Quote the records from the line containing "Open the Help menu" through the end of the records, keeping every line identical.

Start of Task input

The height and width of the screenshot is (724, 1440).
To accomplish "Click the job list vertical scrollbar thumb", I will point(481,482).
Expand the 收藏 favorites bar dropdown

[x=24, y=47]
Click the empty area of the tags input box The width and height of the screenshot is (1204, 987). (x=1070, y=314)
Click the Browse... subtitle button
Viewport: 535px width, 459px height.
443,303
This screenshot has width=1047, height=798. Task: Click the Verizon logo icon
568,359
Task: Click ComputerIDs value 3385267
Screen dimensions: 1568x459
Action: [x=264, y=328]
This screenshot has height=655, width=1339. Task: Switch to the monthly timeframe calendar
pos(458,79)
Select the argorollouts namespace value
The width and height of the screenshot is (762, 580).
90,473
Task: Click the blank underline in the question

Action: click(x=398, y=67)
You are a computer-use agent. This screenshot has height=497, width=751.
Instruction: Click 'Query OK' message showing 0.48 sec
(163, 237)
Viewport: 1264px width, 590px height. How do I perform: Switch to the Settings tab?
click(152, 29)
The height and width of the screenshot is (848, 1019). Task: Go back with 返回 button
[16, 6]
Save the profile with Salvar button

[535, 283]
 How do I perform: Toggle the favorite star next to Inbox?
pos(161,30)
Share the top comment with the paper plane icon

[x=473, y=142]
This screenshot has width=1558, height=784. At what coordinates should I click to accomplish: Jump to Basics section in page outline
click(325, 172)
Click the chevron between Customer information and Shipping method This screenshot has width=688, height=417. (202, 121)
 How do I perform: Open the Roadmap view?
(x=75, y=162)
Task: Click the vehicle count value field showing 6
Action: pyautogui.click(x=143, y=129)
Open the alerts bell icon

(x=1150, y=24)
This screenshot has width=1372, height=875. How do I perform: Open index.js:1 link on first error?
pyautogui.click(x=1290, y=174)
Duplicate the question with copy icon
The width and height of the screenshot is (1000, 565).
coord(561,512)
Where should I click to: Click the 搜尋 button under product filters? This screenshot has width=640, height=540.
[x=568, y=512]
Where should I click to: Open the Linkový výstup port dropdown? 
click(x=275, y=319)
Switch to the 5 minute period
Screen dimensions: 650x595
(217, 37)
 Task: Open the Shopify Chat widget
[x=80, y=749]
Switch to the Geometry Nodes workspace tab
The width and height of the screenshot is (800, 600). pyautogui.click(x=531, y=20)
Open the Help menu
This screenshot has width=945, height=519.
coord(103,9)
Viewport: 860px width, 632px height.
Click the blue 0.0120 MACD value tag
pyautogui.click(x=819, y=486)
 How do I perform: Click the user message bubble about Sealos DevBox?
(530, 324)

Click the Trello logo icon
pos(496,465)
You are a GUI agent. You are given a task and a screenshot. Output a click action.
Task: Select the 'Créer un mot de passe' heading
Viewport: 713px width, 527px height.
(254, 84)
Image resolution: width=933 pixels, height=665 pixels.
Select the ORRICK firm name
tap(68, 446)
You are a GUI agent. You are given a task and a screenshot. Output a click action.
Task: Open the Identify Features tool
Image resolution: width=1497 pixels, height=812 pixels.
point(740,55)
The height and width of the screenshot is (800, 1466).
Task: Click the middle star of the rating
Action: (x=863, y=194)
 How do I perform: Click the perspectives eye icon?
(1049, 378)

End of Task input

◆ **Full solution**:
Open the Help menu
This screenshot has width=945, height=519.
coord(103,9)
Viewport: 860px width, 632px height.
Click the blue 0.0120 MACD value tag
pyautogui.click(x=819, y=486)
 How do I perform: Click the user message bubble about Sealos DevBox?
(530, 324)

Click the Trello logo icon
pos(496,465)
You are a GUI agent. You are given a task and a screenshot. Output a click action.
Task: Select the 'Créer un mot de passe' heading
Viewport: 713px width, 527px height.
(254, 84)
Image resolution: width=933 pixels, height=665 pixels.
Select the ORRICK firm name
tap(68, 446)
You are a GUI agent. You are given a task and a screenshot. Output a click action.
Task: Open the Identify Features tool
Image resolution: width=1497 pixels, height=812 pixels.
point(740,55)
The height and width of the screenshot is (800, 1466).
Task: Click the middle star of the rating
Action: (x=863, y=194)
 How do I perform: Click the perspectives eye icon?
(1049, 378)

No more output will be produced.